The Three Pintos, University College Opera, UCL, Bloomsbury Theatre, March 2011

There’s only one real Don Pinto, the other two being imposters. The real one is on his way to marry Donna Clarissa, a young lady he’s never met, but on the journey this rather clueless young man falls in with the sharp-witted Don Gaston, who takes his place. At Clarissa’s family home, Gaston in turn meets Don Gomez, Clarissa’s secret beloved, who has been smuggled in by her servant Laura. The cheerful imposter generously decides to step aside in favour of Gomez, leaving Clarissa free to marry her beloved, despite her father’s plans in favour of Don Pinto, the son of a friend from long ago. The father has not met any of the three ‘Pintos’ — Pinto, Gaston or Gomez — so he is none the wiser. In the event, when his daughter and Gomez are united, the real Pinto enters, demonstrating the art of wooing that Don Gaston wittily taught him, and making a fool of himself. Nobody believes he’s who he says he is, and when he recognises Gaston and rushes furiously at him, he’s thrown out.

Act I, all photos by Dan Swerdlow

It was a romp. Some deliberately camp acting and nineteen sixties costumes including the most frightful baby doll dress in shocking pink for Clarissa.

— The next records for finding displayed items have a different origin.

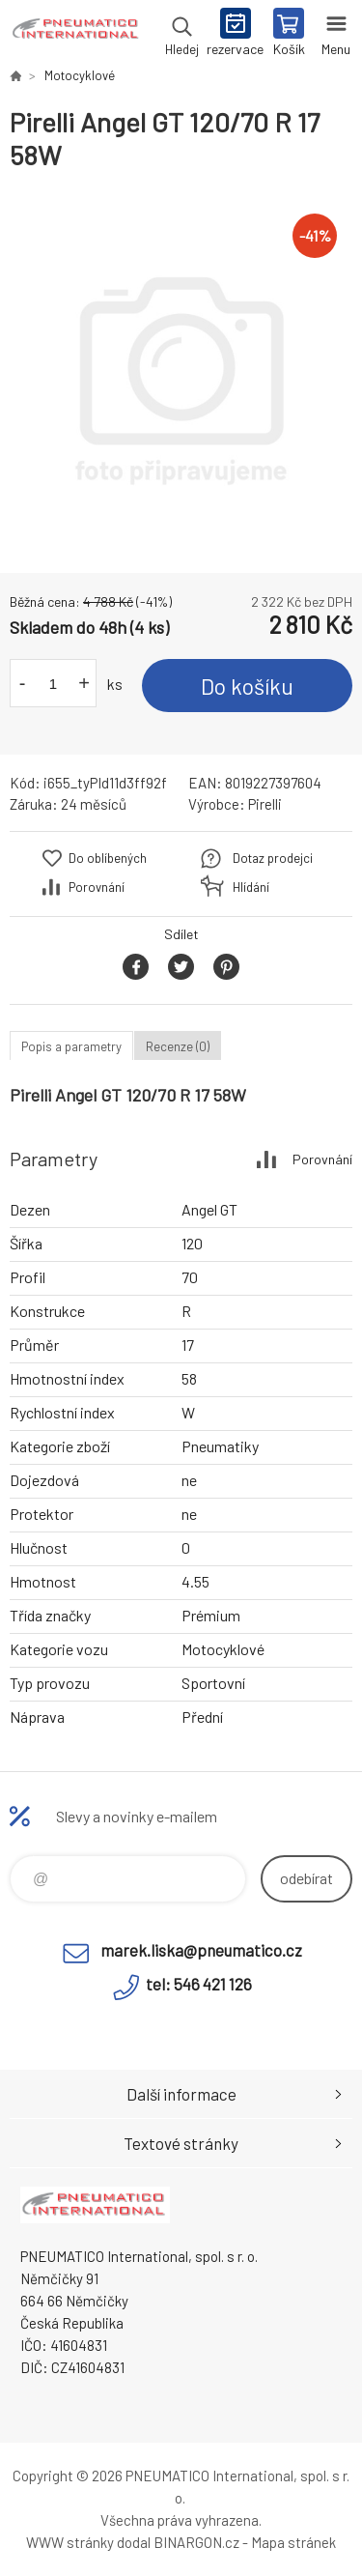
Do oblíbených (108, 858)
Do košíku (247, 686)
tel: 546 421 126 (199, 1983)
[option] (181, 372)
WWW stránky (70, 2542)
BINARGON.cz (196, 2542)
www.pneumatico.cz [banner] (76, 34)
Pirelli (265, 804)
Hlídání (251, 887)
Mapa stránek (293, 2542)
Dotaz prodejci (273, 858)
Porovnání (97, 887)
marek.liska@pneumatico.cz (201, 1950)
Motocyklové (79, 75)
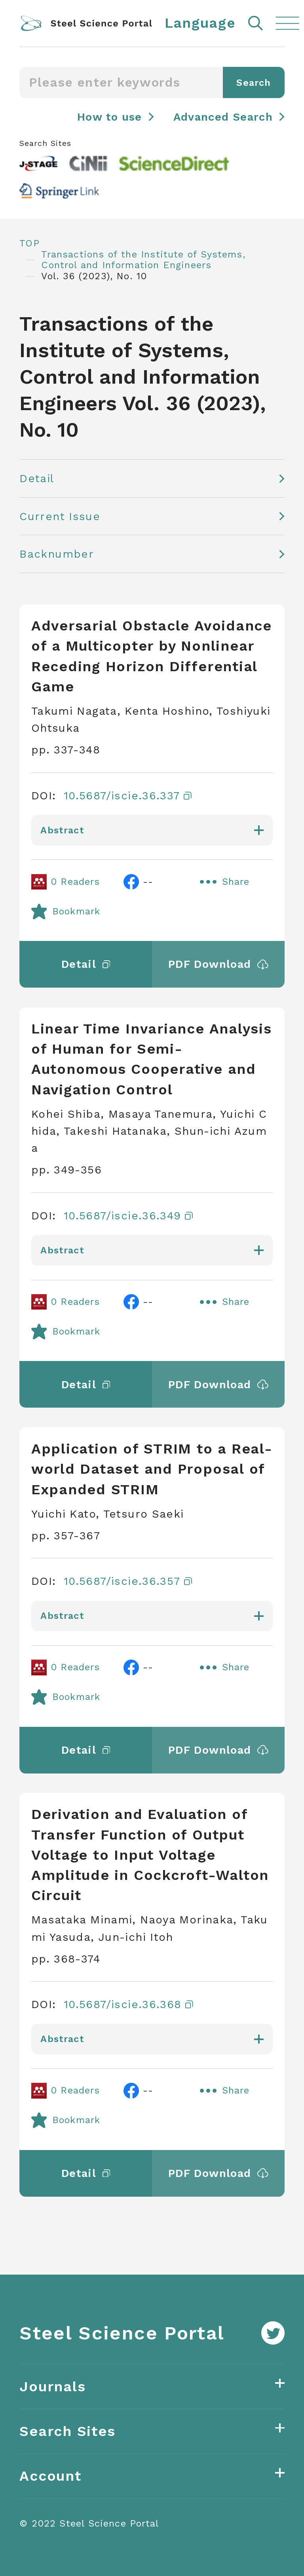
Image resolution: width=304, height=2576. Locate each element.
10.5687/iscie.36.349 (128, 1215)
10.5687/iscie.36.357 (128, 1581)
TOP (29, 243)
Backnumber (56, 553)
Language (200, 23)
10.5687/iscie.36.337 (128, 795)
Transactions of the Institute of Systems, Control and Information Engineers (143, 260)
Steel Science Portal (121, 2333)
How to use (109, 116)
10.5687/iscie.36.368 (128, 2004)
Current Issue (59, 516)
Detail (36, 478)
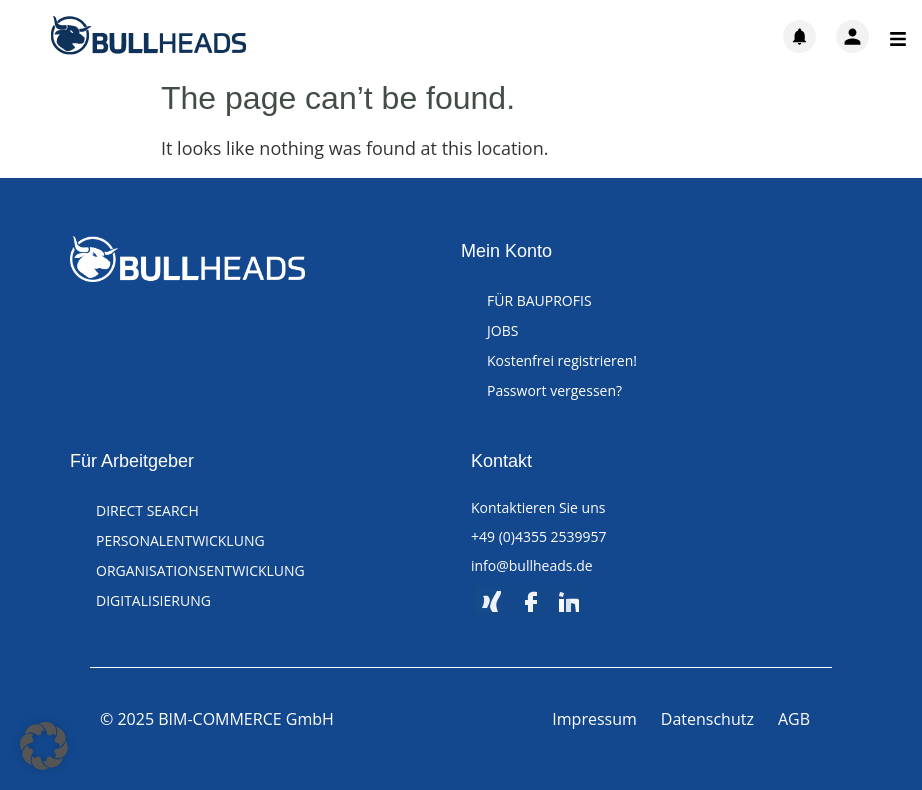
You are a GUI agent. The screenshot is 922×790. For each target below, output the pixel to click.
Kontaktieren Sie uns (538, 507)
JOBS (502, 330)
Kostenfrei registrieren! (562, 360)
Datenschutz (707, 719)
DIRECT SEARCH (147, 510)
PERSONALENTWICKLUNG (180, 540)
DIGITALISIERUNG (153, 600)
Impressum (594, 719)
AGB (794, 719)
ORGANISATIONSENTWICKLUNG (200, 570)
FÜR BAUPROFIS (539, 300)
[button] (44, 746)
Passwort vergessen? (554, 390)
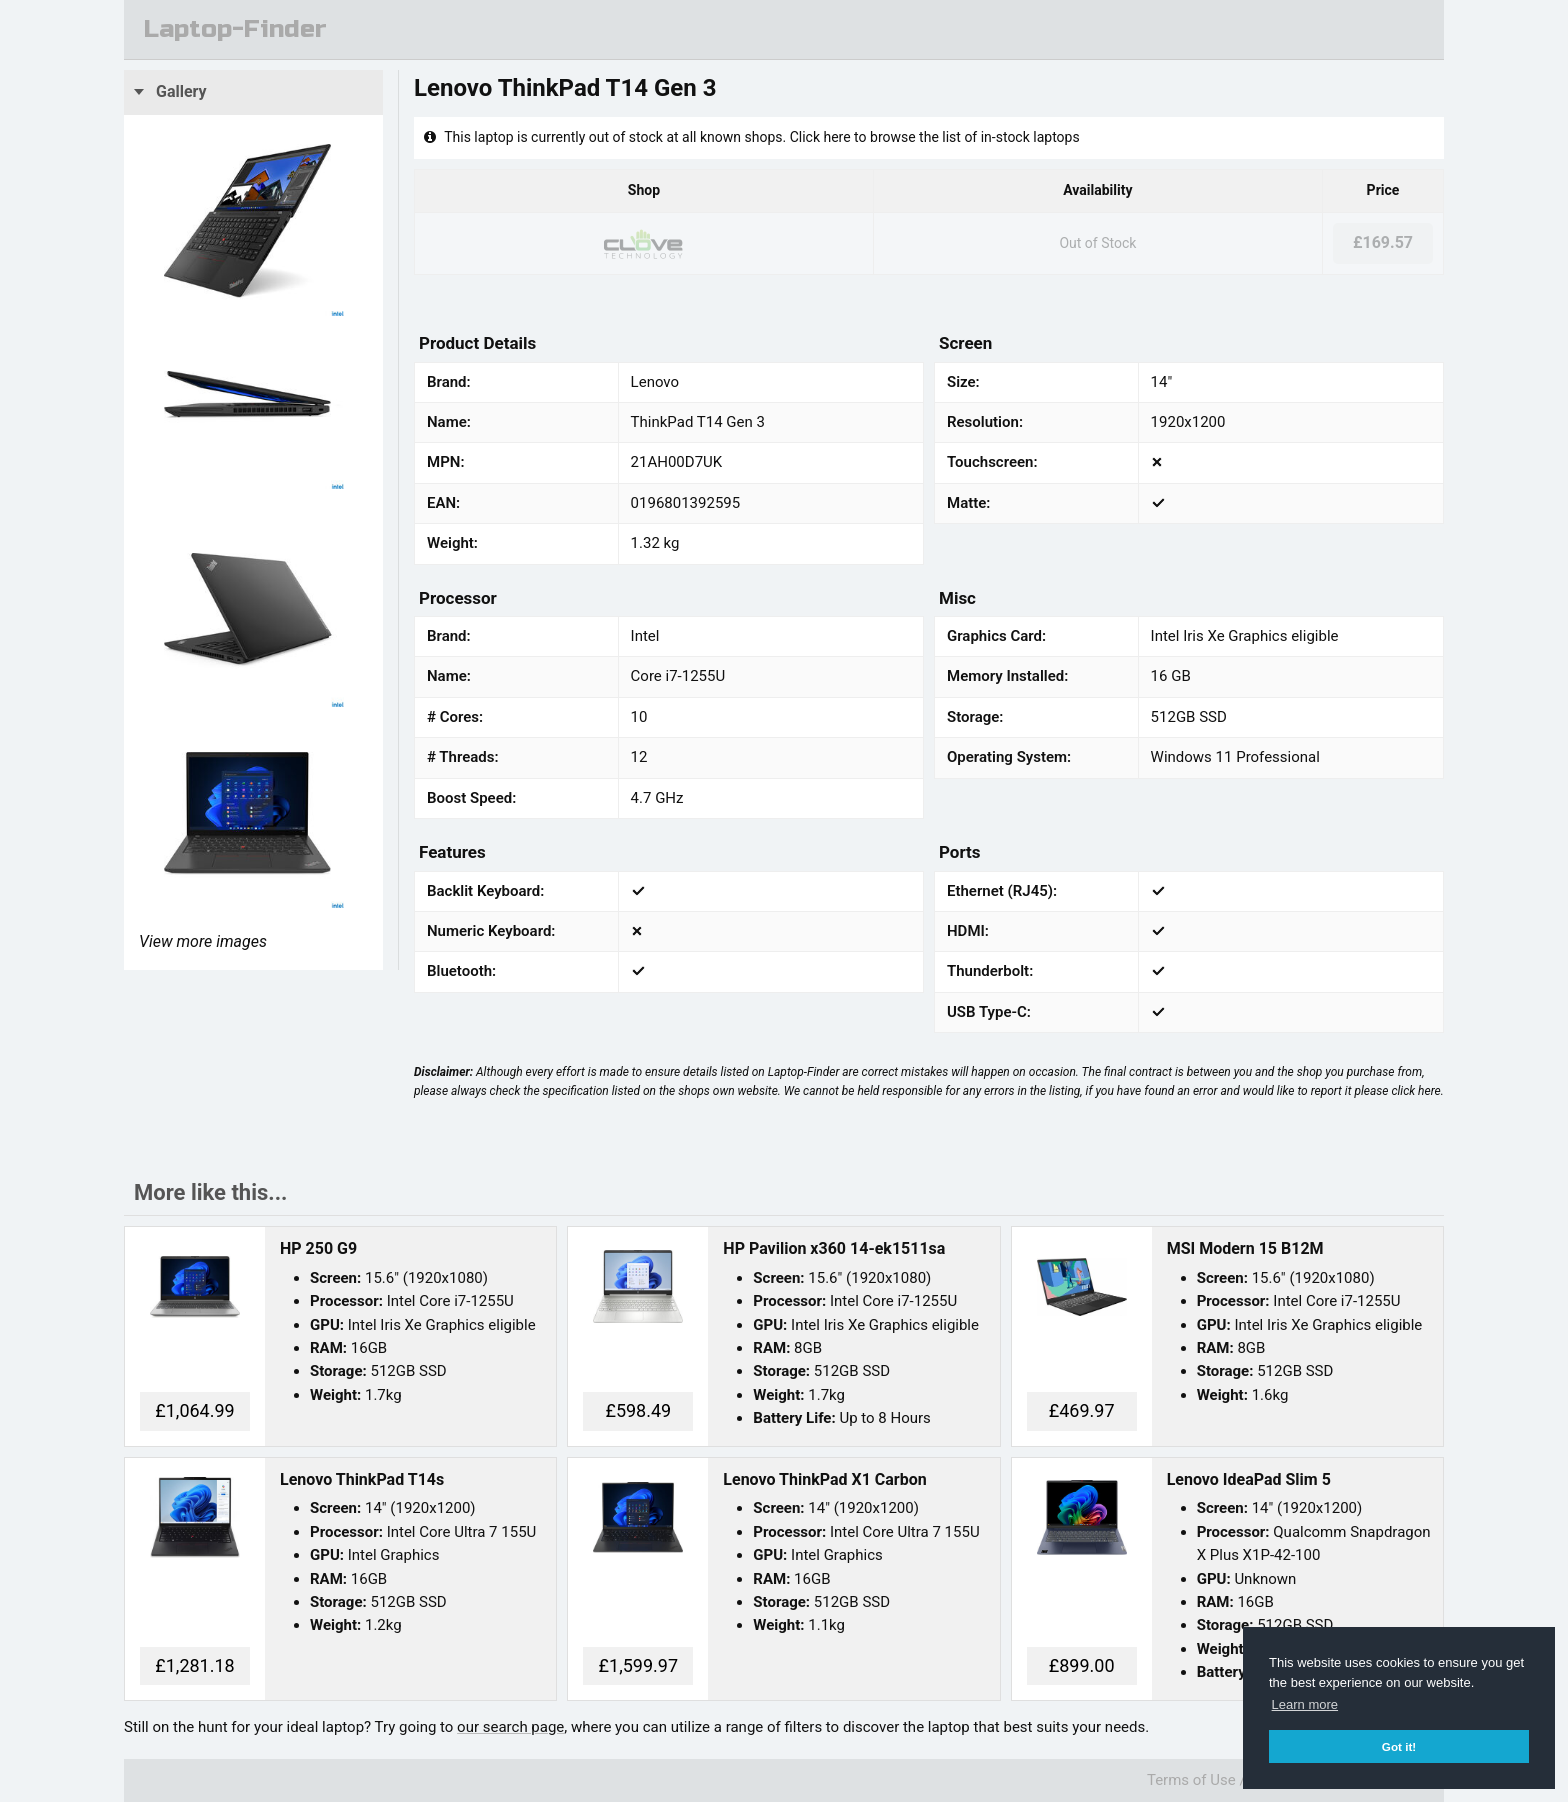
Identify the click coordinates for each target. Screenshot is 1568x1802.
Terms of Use (1191, 1780)
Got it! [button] (1399, 1746)
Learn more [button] (1305, 1704)
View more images (203, 941)
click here (1415, 1091)
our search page (510, 1727)
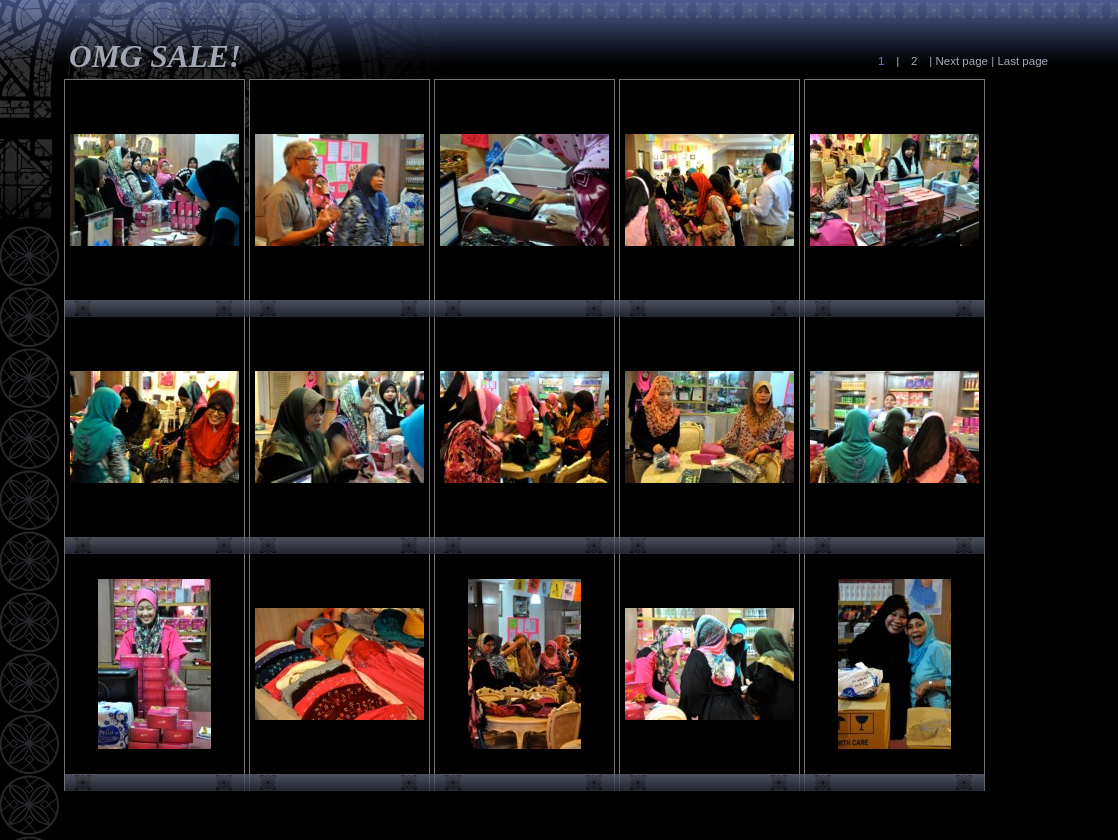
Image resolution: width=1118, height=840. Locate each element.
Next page (961, 61)
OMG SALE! (155, 56)
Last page (1021, 61)
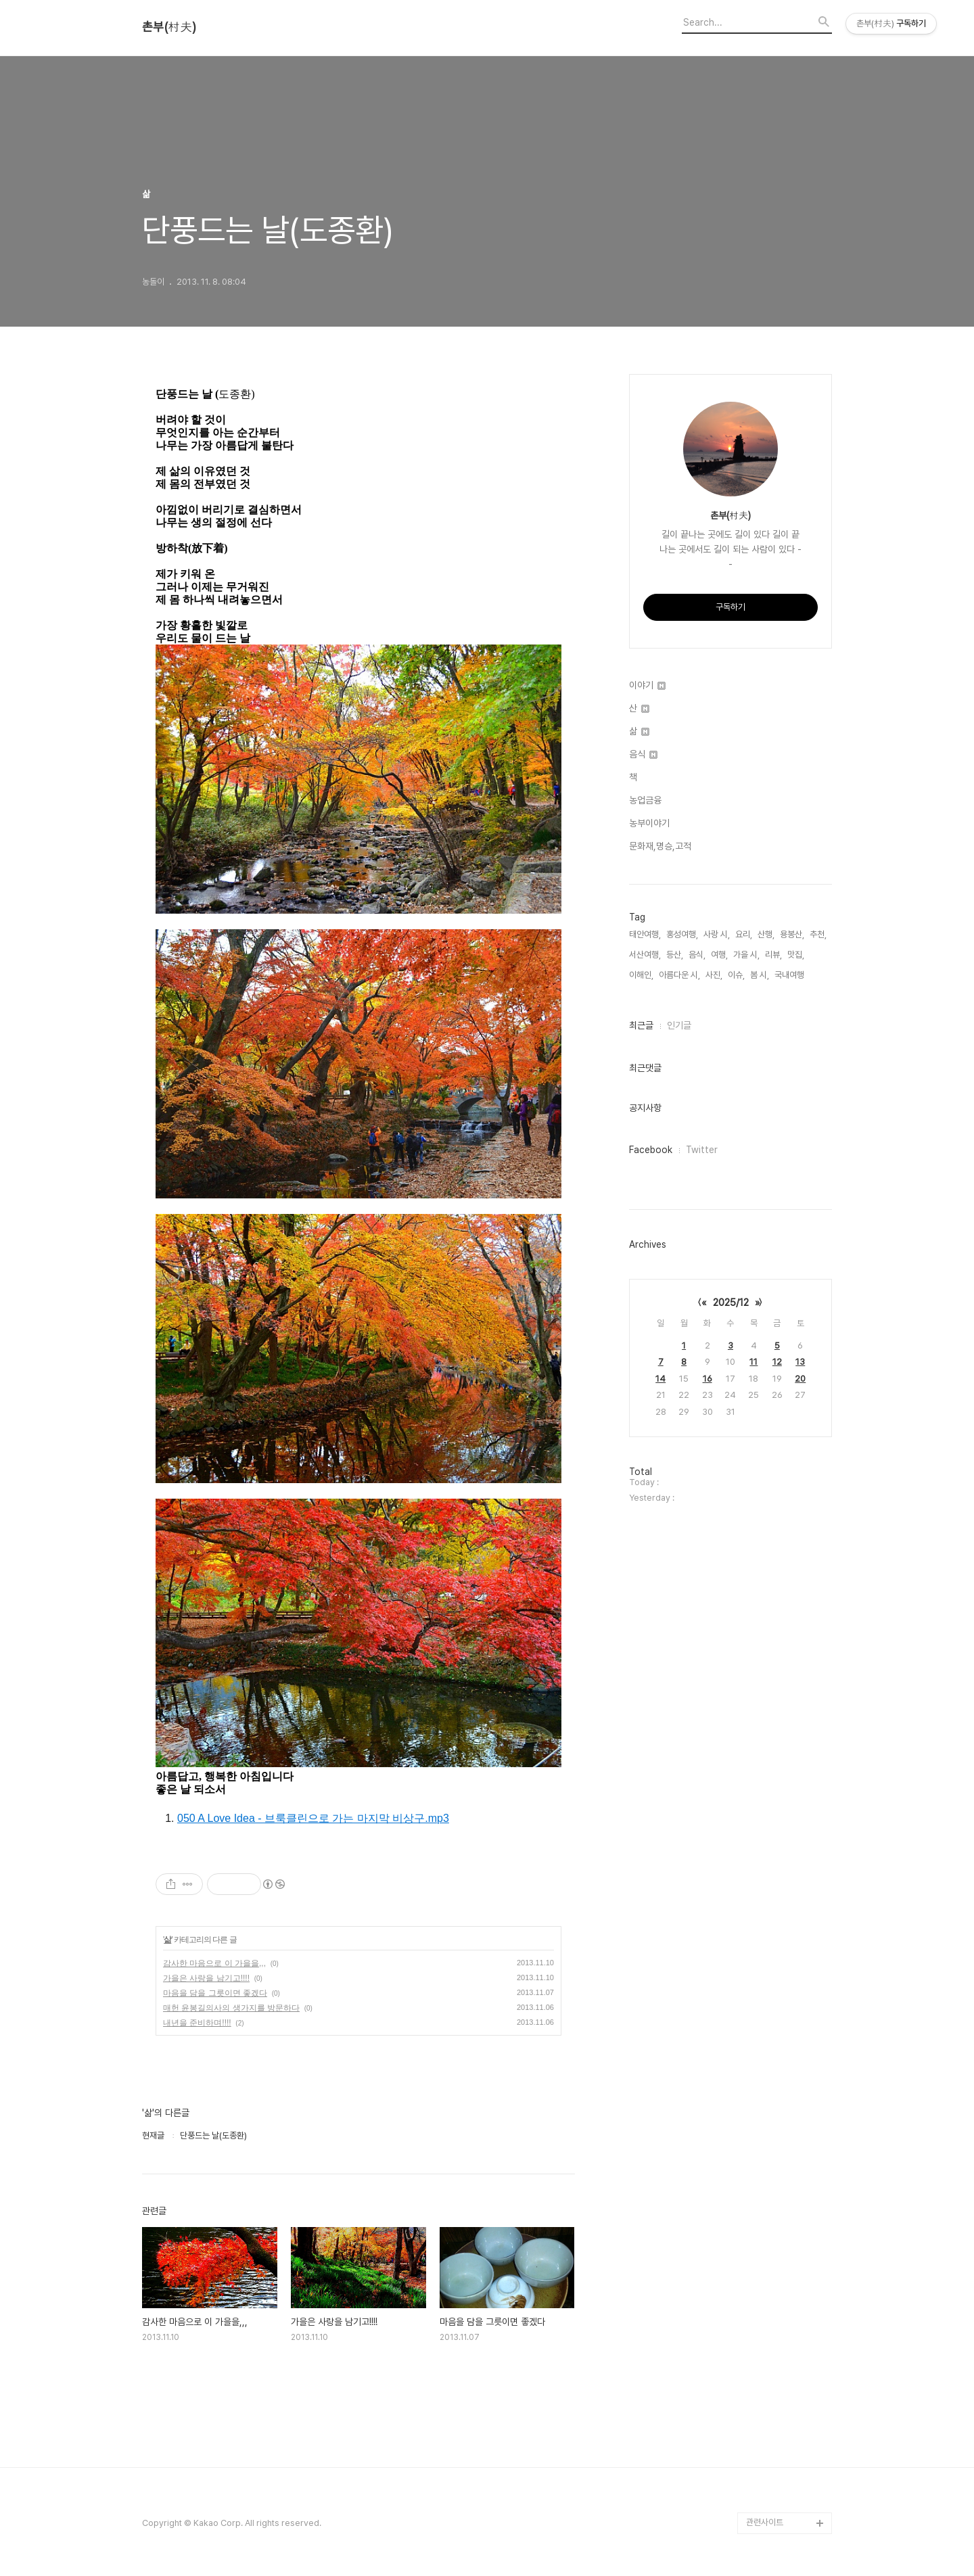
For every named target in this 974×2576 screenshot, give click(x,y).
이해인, (641, 975)
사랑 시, (716, 934)
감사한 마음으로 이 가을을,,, (214, 1963)
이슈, (736, 975)
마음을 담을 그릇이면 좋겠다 (215, 1993)
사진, (713, 975)
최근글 (641, 1025)
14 (660, 1379)
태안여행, (645, 934)
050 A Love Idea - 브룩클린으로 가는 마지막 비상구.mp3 (313, 1818)
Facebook (650, 1149)
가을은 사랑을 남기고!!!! (206, 1978)
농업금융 (645, 800)
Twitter (702, 1149)
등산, (674, 955)
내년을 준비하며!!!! (197, 2023)
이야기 (647, 685)
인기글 (679, 1025)
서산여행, (645, 955)
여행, (719, 955)
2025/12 (731, 1302)
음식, (697, 955)
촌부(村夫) (169, 27)
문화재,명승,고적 (660, 846)
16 (707, 1379)
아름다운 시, (679, 975)
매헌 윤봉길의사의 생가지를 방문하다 (231, 2008)
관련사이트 (764, 2522)
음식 (643, 754)
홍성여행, (682, 934)
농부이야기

Played for laughs as a Rossini-like opera, it even had a swimming pool on stage in Act 3, just like Il Turco in Italia at the Royal Opera House.

This opera — Die Drei Pintos — is essentially by Weber, but he left it largely uncompleted when he died in 1826 aged 39, and his family tried to get someone to take it on. After several false starts they approached Meyerbeer, who hung onto it for 26 years, and did nothing. Eventually it found its way to a 26-year old Mahler, who did the remarkable job of putting it all together, and it’s a delight. Congratulations to UCL Opera and their music director Charles Peebles for putting it on.

Robin Bailey and Edward Davison as Gaston and Ambrosio

The performers, orchestra and singers are students at UCL and other parts of London University, along with some outsiders. Among these, Alistair Digges as Don Gomez was superb. What a noble voice and beautiful tone he has, and when he appeared suitably attired for the wedding, he looked quite the most charming man on stage. The other soloists also did well, but while the men sang in English the women seemed to be singing in some foreign tongue that I couldn’t fathom, though they certainly spoke in English. Robin Bailey gave a witty and well-sung performance in the main role of Don Gaston, ably supported by UCL student Edward Davison as a delightful Ambrosio, his valet. As the real Don Pinto, UCL student Nick Goodman sang and performed with great presence in what is astonishingly his first solo role.

Nick Goodman as Don Pinto, trying to woo the bride

In the end, Gaston admits that the original Don Pinto, who seemed to have gate-crashed the wedding party, is in fact the real one, and the astonished Gomez then turns to Gaston and says, “but you’re Don Pinto”. “So there are three Don Pintos!” says the astonished father, giving us the title of the opera, and with Gaston’s encouragement he blesses his daughter’s marriage to Don Gomez.